Andrew W. Mellon Regional Fellow in the Humanities

20142015 Forum on Color

Sheshalatha Reddy

Assistant Professor of English
Howard University

Sheshalatha Reddy is Assistant Professor of English at Howard University where she teaches British and Anglophone colonial and postcolonial literatures. She has published articles in the Journal of Commonwealth Literature and Victorian Literature and Culture as well as an edited anthology entitled Mapping the Nation: An Anthology of Indian Poetry in English, 1870-1920. Her current manuscript project, entitled Revolting Bodies: Colonial Resistance, National Self-Determination, and Post-Colonial Labor, examines how pre- and post-independence nationalist discourses re-staged mid-nineteenth-century colonial uprisings, specifically the Sepoy Rebellion (1857) in India, the Morant Bay Rebellion (1865) in Jamaica, and the Fenian Rebellion (1867) in Ireland. The manuscript tracks the ways these late-nineteenth and early twentieth-century reassessments of a former moment of colonial resistance manifested contemporary anxieties regarding the raced, gendered, and laboring body and its “fitness” for self-rule in three “pre-industrial" colonial economies before moving to an assessment of the historical and cultural transformation of those anxieties in twenty-first century discourses on “surplus labor” in a transnational, neo-imperial global economy.

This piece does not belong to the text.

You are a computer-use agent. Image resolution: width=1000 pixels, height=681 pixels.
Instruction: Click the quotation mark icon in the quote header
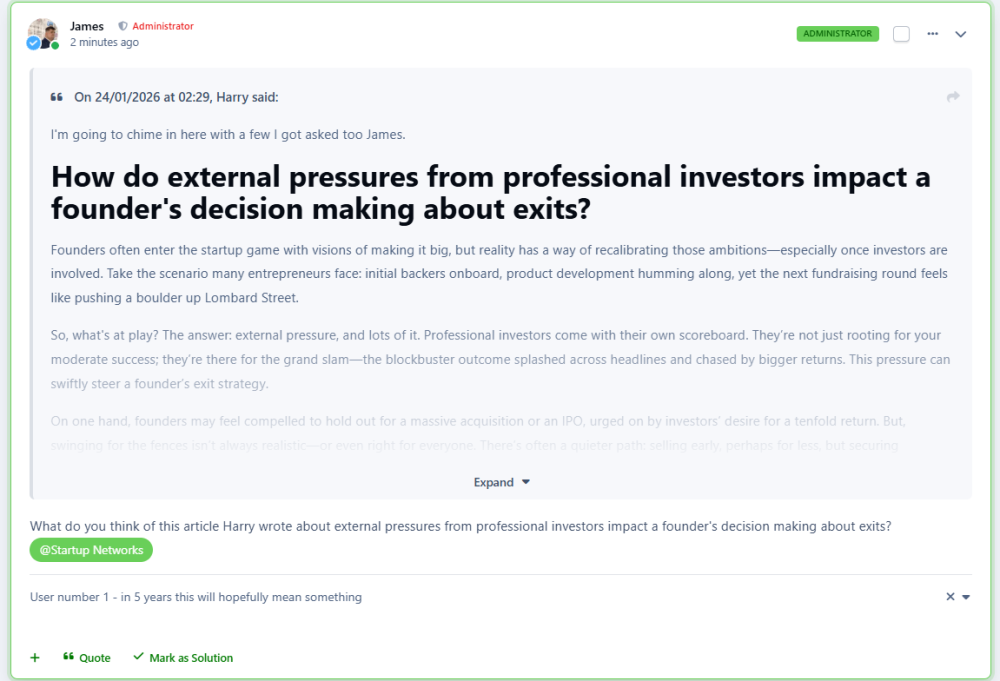coord(57,97)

Cellular Structures/Circulating Bodies: The Red, Green, and In-Between Spaces and Networks of Fenian Resistance

The Fenian Uprising of 1867 was an Irish anticolonial resistance movement against the British Empire that would prefigure the later Independence movement, using the concept-metaphor of the cell. I explore how pigment[ation], which I understand as an infusion of color into the cell of a plant, animal or space, allows a point of entry into understanding the nexus of race (the “white but not quite” Irish of British imperial discourse), labor (representations of sepia-hued urban spaces), struggle (the red blood spilled for the cause) and land (the nationalist “greening,” and subsequent commodification, of the “Emerald Isle”). In so doing, I unravel (post-) colonial and nationalist fixations on bodies, both rebellious and “surplus,” during a period of uneven industrial capitalism.